One last illustration should be put forth for the English-Chinese language pair concerning rule sets 1A and 3E. Languages such as English, which use alphabets, and languages such as Chinese that use “pictorial word forms” to visually represent word forms all comply with the recognition and synthesis schemes of the TRS. The fact that the Chinese language uses “picture-words” in place of an alphabet only enhances the “readability,” or the minds' knowing of the word forms. The analogy used here to understand the distinctions is that, concerning the English language, if the definitions of the (written) word elements (syllables, etc.) or roots and suffixes/prefixes of English words were explained in the word presentation, or the written word, a Chines “picture-word” would arise. The phonetics of the word would still be required, but the (written) word itself would have more (decompositional) meaning or content, as do actual picture-words. The name Chin, in Chinese is represented by the picture word forms Ear-East, and the word is pronounced as the English Chin. Thus, the written word means Ear-East, as a decomposed picture word, and also means Chin (the name) when phonetically pronounced. With this explanation in mind, the person whose name is Chin, in China or in a Western country, can be known as Ear-East in writing and Chin acoustically. As mentioned throughout the theory and specification of the U. M., the being who knows language constructions is not dependent on the language constructions, and can know the constructions in any manner. In English sometimes “Charlie” is known as “Dumbo.” If the word Dumbo were represented in a picture-word having a silly face and the word Charlie phonetically pronounced, the English language would become identical to that of Chinese in terms of written and spoken word forms.

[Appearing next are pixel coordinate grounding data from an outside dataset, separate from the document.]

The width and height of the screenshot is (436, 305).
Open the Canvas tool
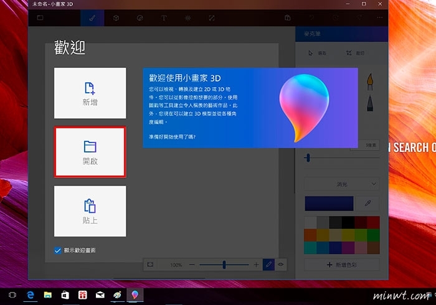pos(212,18)
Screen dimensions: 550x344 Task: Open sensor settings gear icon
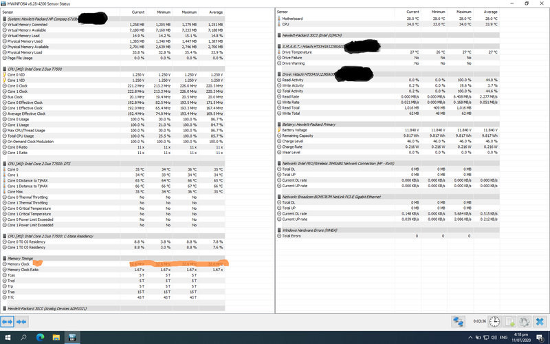523,322
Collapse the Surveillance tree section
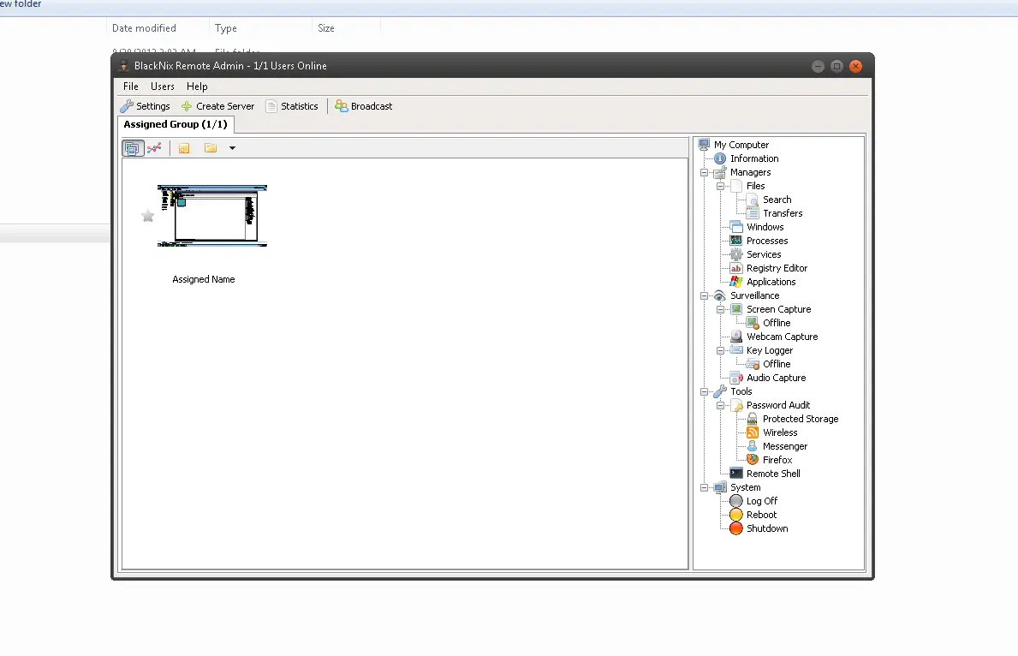 (705, 295)
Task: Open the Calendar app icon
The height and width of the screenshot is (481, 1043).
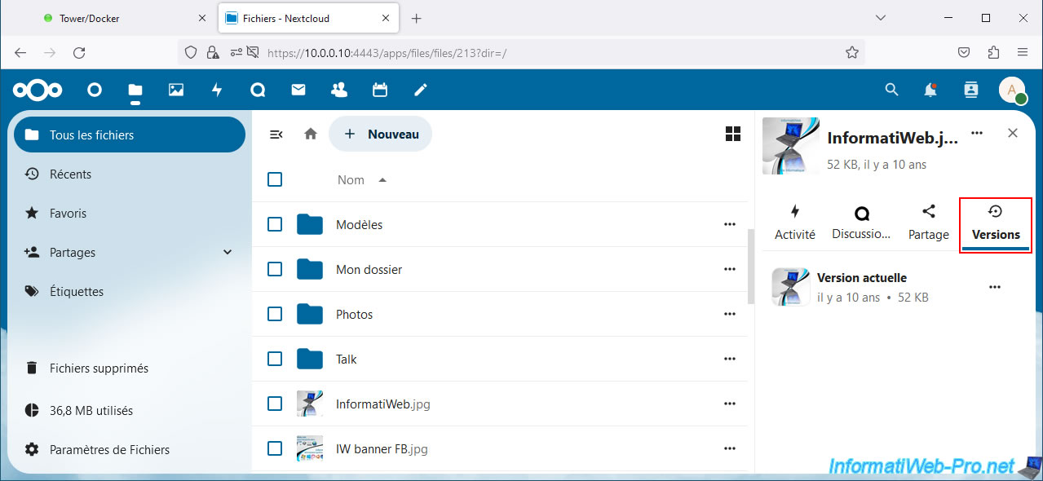Action: pyautogui.click(x=380, y=90)
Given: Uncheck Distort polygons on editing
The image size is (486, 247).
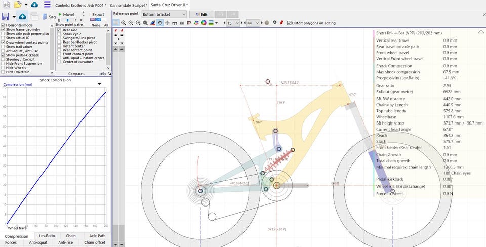Looking at the screenshot, I should click(x=289, y=23).
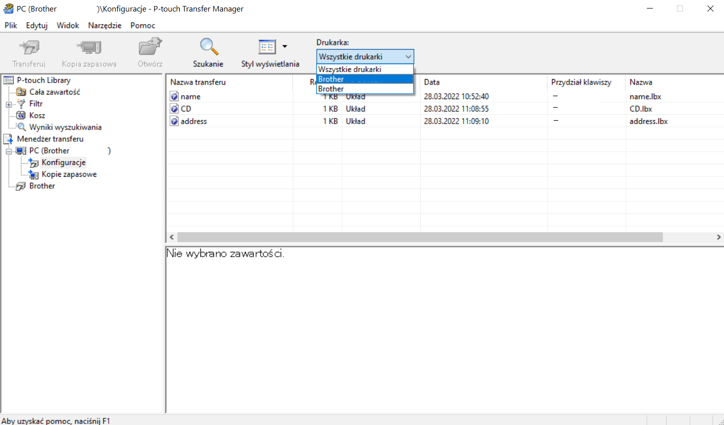Click the horizontal scrollbar right arrow
This screenshot has width=724, height=425.
(718, 237)
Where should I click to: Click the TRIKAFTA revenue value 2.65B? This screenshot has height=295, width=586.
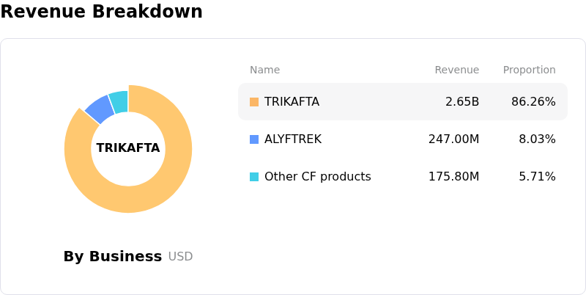(x=462, y=102)
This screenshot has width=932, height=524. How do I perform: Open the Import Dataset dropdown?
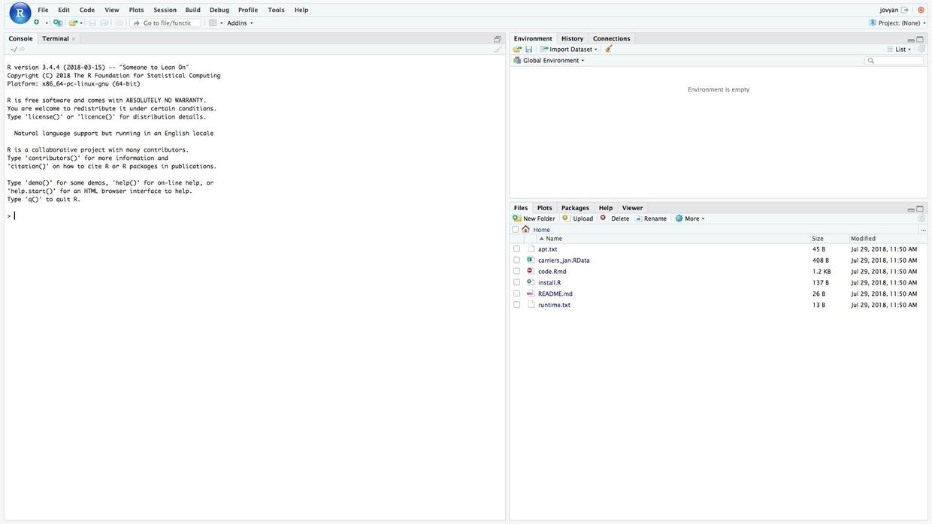click(x=569, y=50)
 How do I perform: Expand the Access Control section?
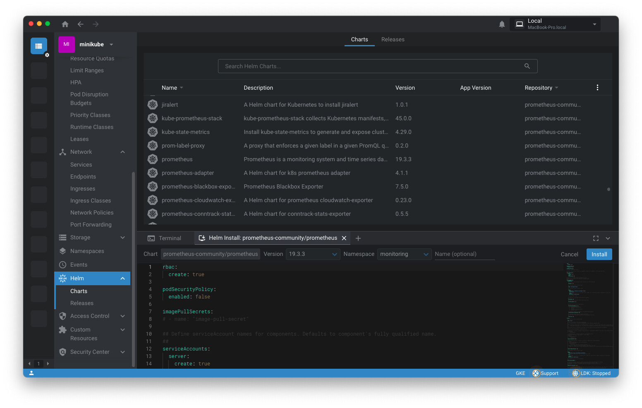tap(122, 316)
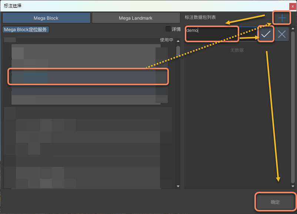Hit the annotation package list's scroll down arrow
297x214 pixels.
point(293,186)
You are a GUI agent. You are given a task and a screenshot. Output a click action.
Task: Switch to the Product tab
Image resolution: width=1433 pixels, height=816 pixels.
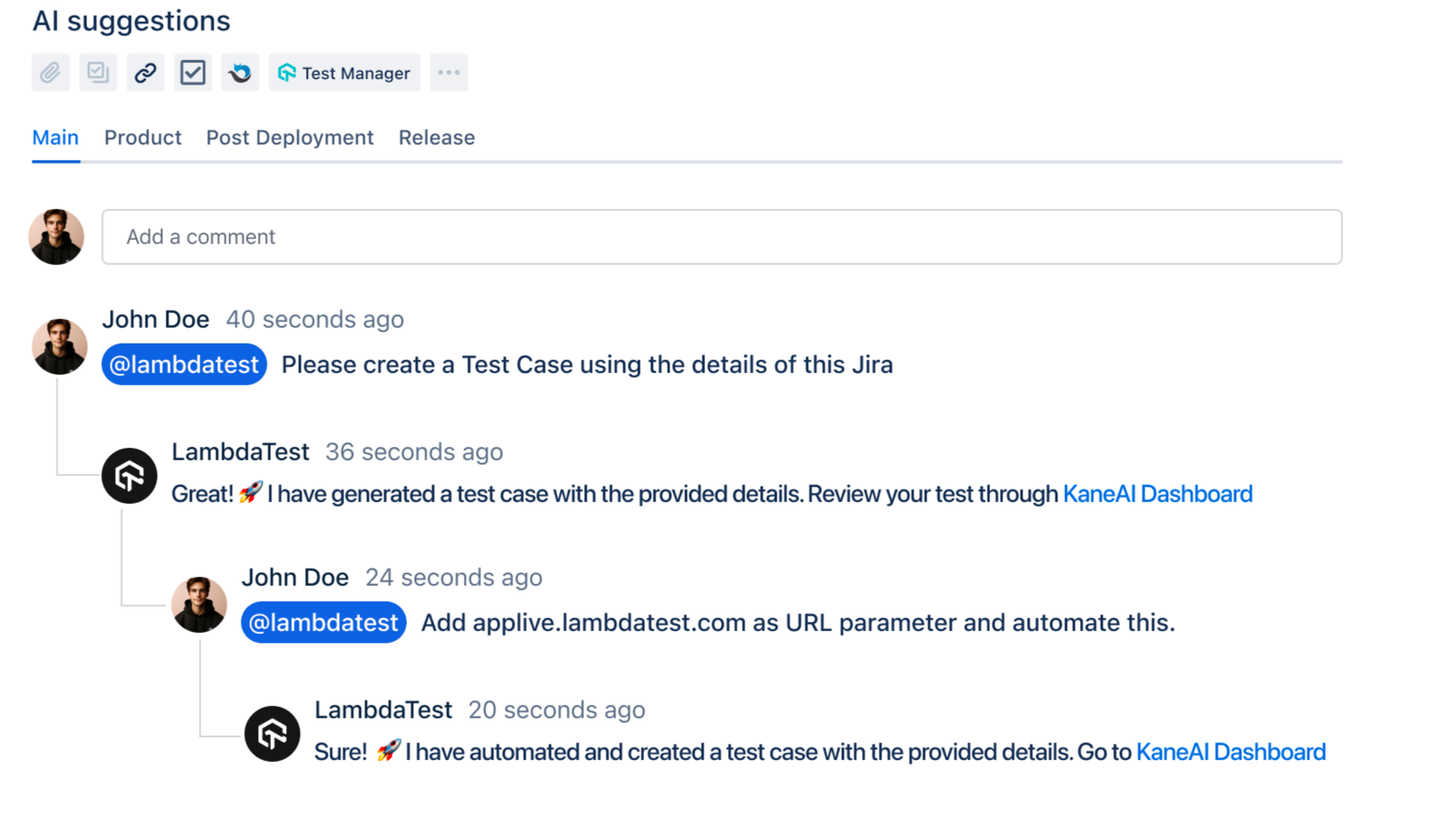coord(143,138)
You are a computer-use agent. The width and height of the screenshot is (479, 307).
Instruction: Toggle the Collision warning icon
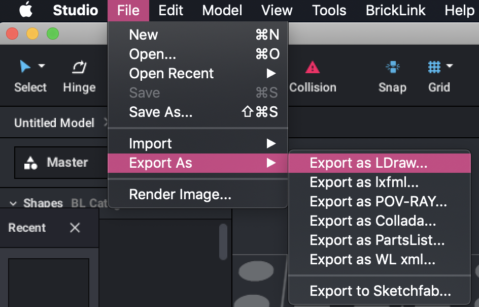coord(312,67)
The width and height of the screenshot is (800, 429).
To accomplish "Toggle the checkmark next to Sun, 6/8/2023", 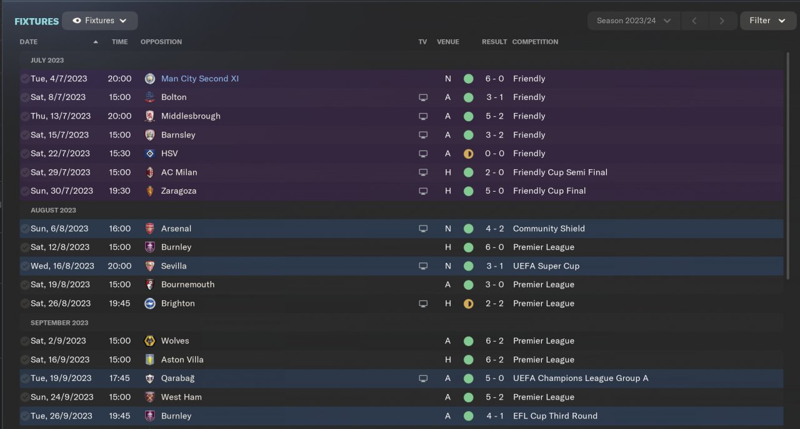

As mentioned earlier, languages vary indefinitely. This observation serves as the motivation for the TRS's universal processes. While the English-Chinese language pair is used here for the illustration, any language is translated to any other, semantically, as described throughout the specification, by the TRS. A review of the specification will reveal this.
While the present specification cites many examples of TRS language translations involving the decomposition, mapping, and (re)construction of various knowledge disciplines to demonstrate the enablement of the TRS, it may be apparent that more examples are omitted than are included in the specification. This is because the TRS translates arbitrary language constructions, and language constructions are infinitely varied. To include more than the bare, essential examples necessary to illustrate the invention would easily enlarge the present specification in an intractable size.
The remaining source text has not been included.